There was a paradigm shift from catastrophism to uniformitarianism in the late 19th century. It was a deliberate move away from the idea of a global flood. To make their theories worked, they needed vast amount of time. Most of the contention comes down to how fast or slow certain geological features take to form. Scientists have staked all of their modern research on the theory of deep time, and they interpret all of the evidence through that conclusion. In other words, it has become conventional wisdom..IE, dogma. Please read my reply to Bicyclerepairman to see how bias effects interpretation.

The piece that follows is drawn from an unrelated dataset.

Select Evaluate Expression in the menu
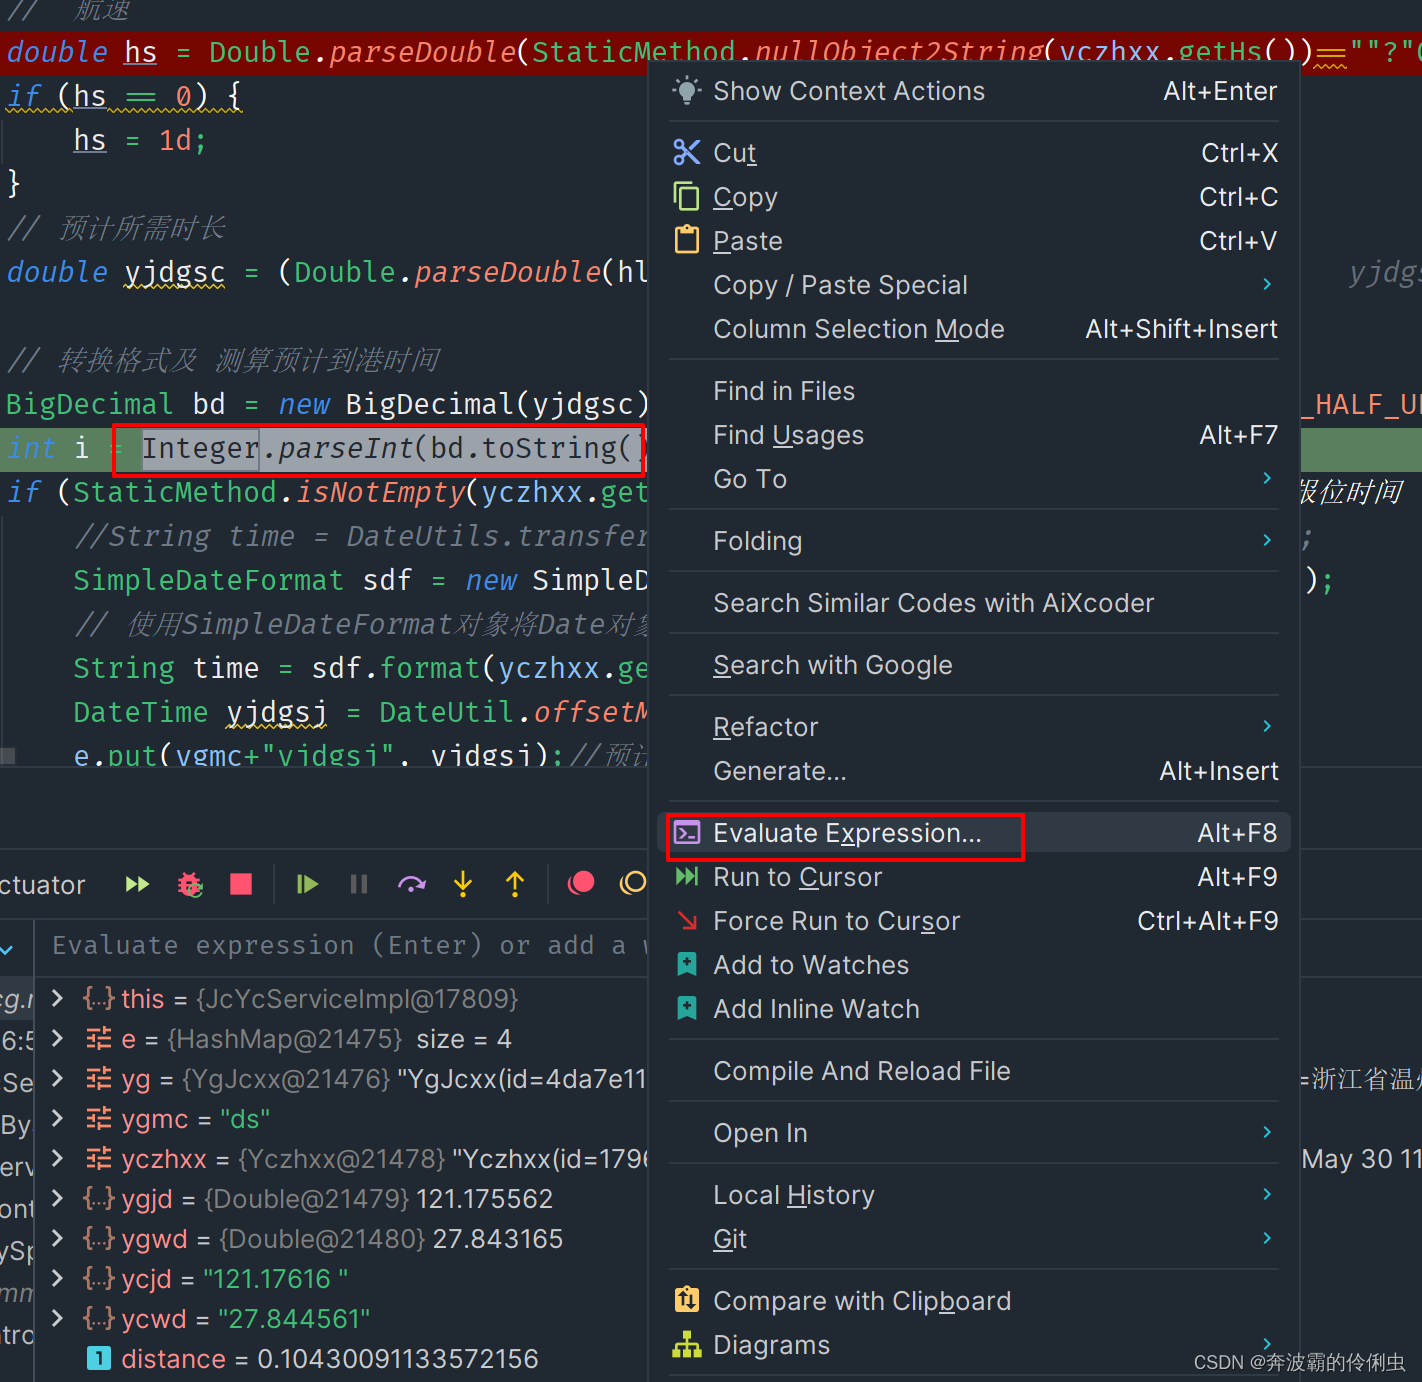1422x1382 pixels. [x=846, y=833]
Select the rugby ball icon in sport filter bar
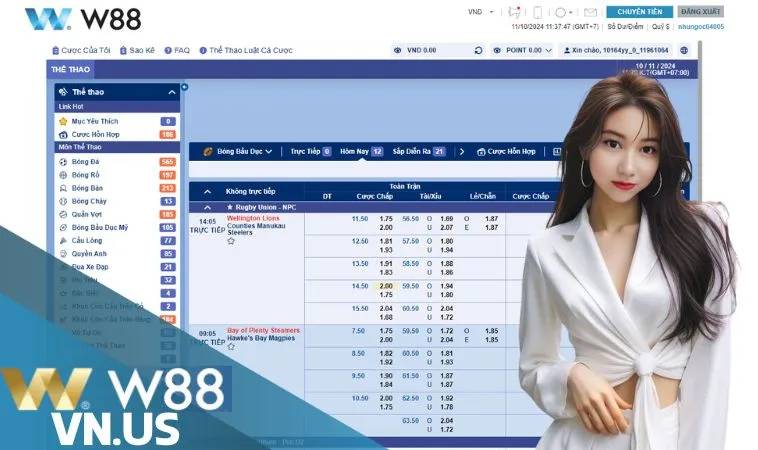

If you examine the history of science, you will see that scientists have had it wrong many times and wasted decades and decades of research on things ultimately proven to be false. The near universal agreement of scientists on any issue is not any indicator of truth.

I'll take 10 minutes to respond to your comments, but I'm not taking 1.5 hours to watch more non-scientific nonsense framed in scientific terms. If there were strong enough evidence that the Earth were a few thousand years old, there would be a branch of geologists studying it. And I'm excluding the dogmatic "creation geology". It is pseudoscience.

In other words, you believe whatever the scientists say and there is no reason to understand the alternative viewpoint. Your dismissal of the material as "non-scientific nonsense framed in scientific terms" flatly shows your intellectual incuriousity, not even having looked at it. Dr. Emil is an accomplished geologist and his discussion is framed in the terminology and methodology used in that field. If you want to debate this subject, you should at the bare minimum understand the basics of the position you are defending and the position you are arguing against. Also, the video is about 1 hour with 30 minutes of questions.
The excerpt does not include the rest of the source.